For this listing, reproduce the line with "Edit the UPS Pak package with pencil icon", the line with "Viewport: 1024px width, 790px height.", and the lines between, exactly as they stand. Leave out pictures and all other lines.

-------------------------

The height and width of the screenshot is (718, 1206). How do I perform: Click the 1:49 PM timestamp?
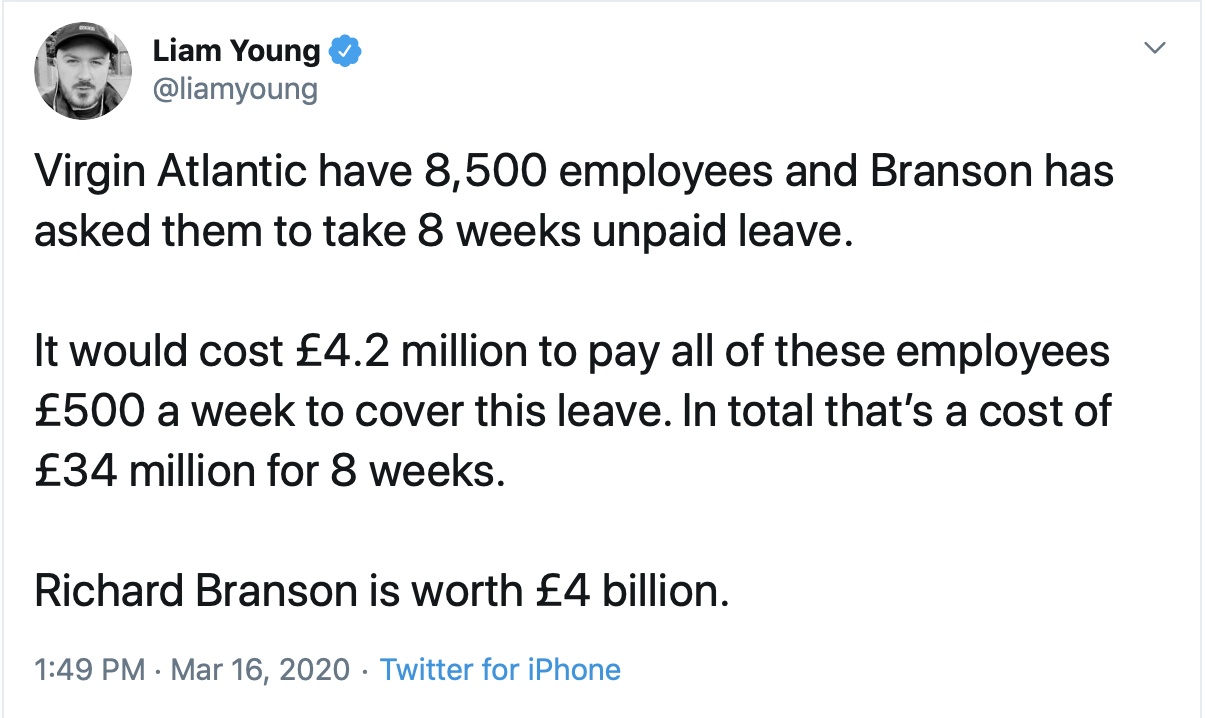(x=90, y=669)
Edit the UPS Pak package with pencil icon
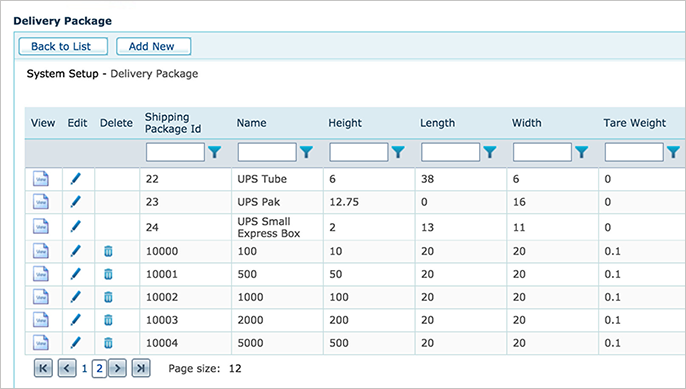Screen dimensions: 686x389 [75, 202]
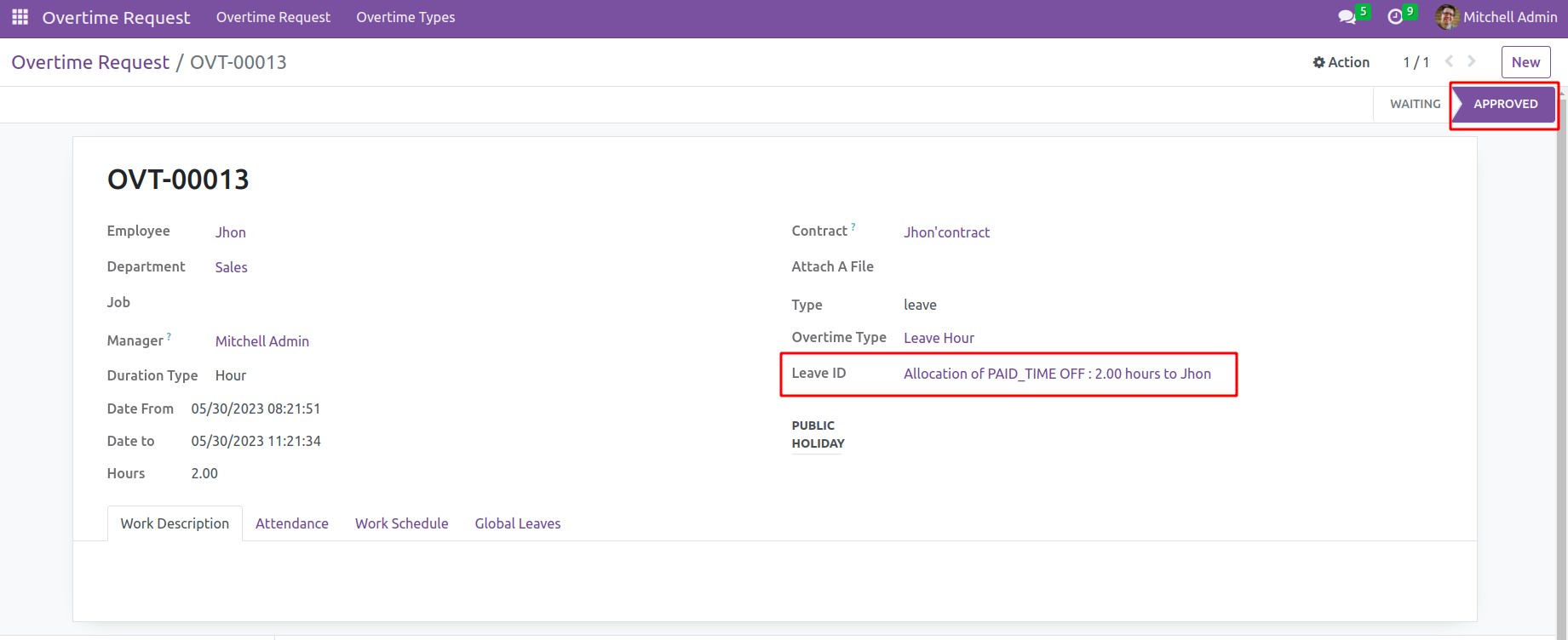Open the activities clock icon
Screen dimensions: 1568x640
click(x=1395, y=17)
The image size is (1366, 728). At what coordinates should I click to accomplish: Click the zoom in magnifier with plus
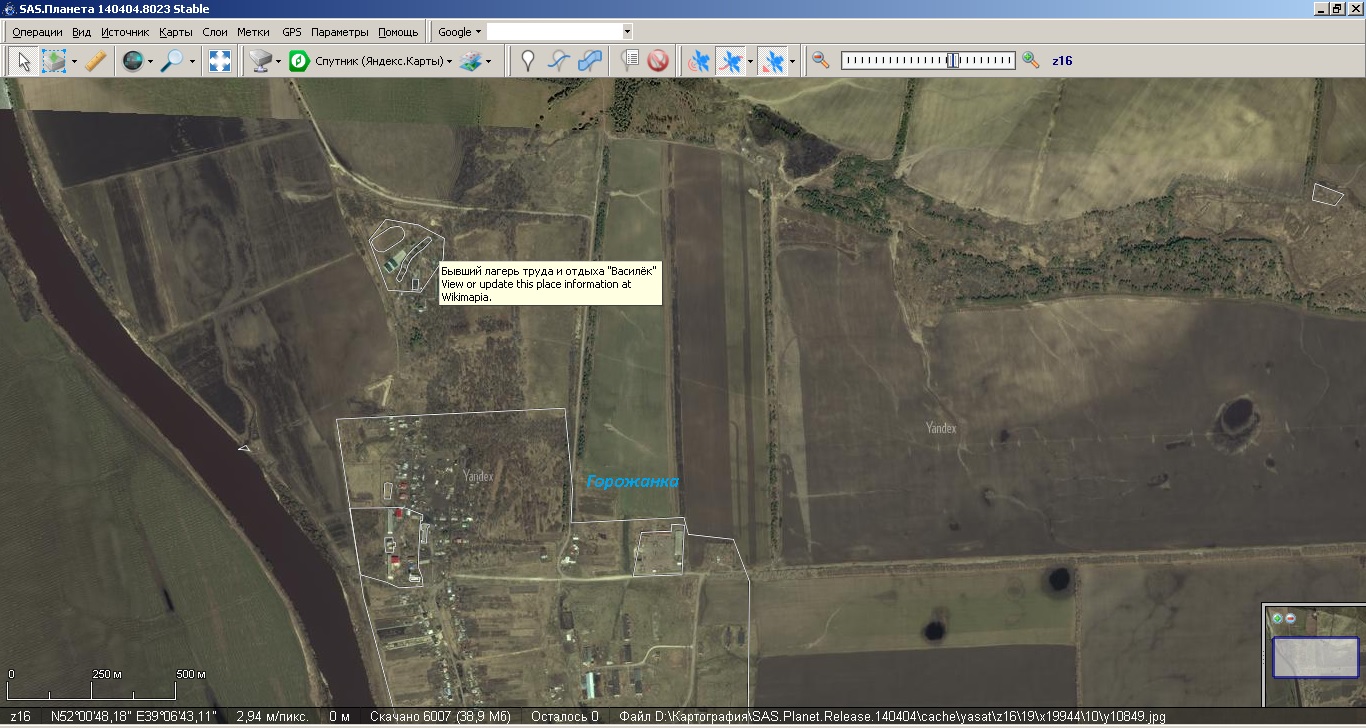tap(1031, 60)
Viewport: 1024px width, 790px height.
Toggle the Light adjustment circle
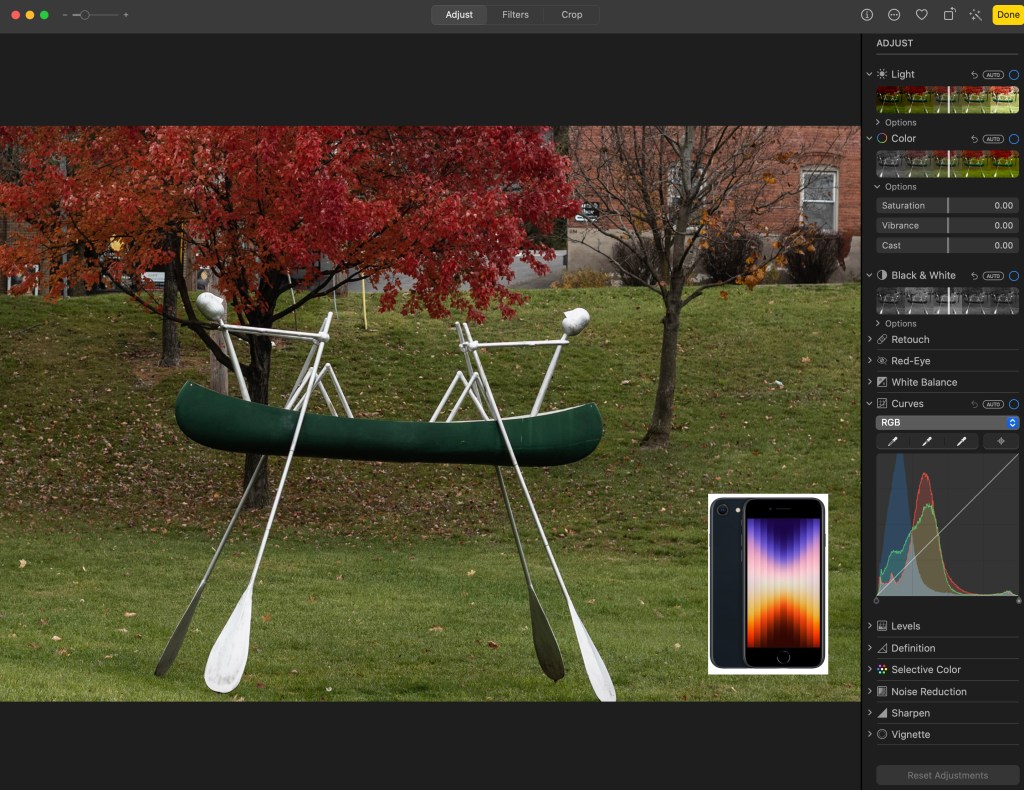[x=1013, y=75]

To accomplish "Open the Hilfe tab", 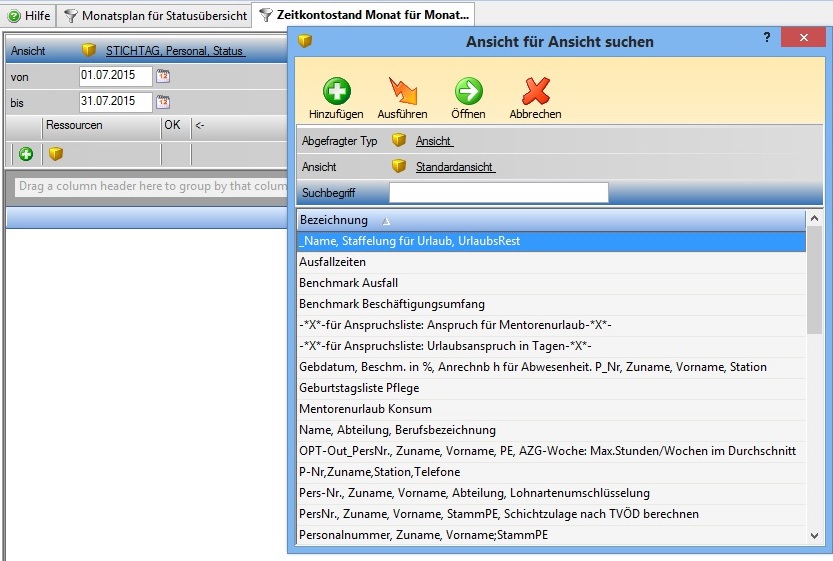I will coord(29,16).
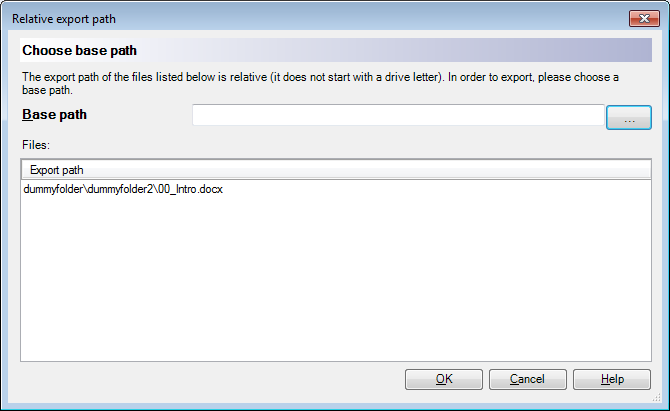This screenshot has width=670, height=411.
Task: Sort the list by the Export path column header
Action: point(336,170)
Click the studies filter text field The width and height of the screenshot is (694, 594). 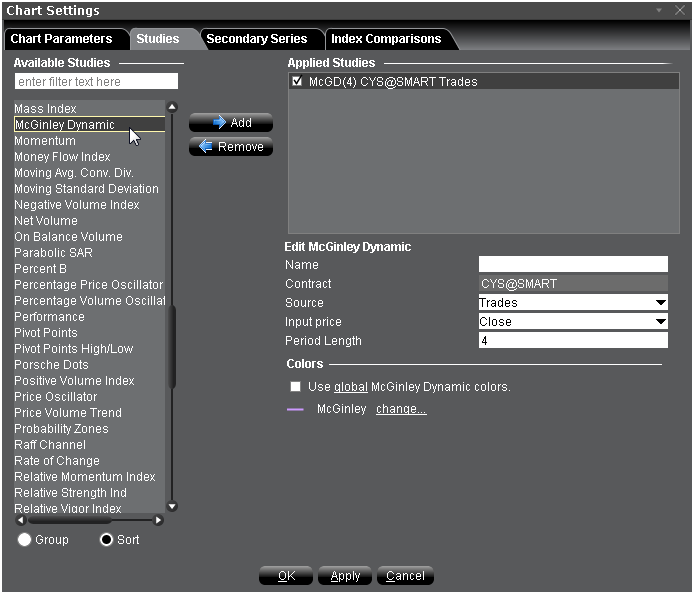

-------------------------

Result of the exercise
Edit the UPS Pak package with pencil icon
Screen dimensions: 686x389 [75, 202]
Open the activities clock icon
Screen dimensions: 1568x640
click(x=1395, y=17)
The image size is (1366, 728). At what coordinates should I click to accomplish: Click the zoom in magnifier with plus
tap(1031, 60)
Viewport: 1024px width, 790px height.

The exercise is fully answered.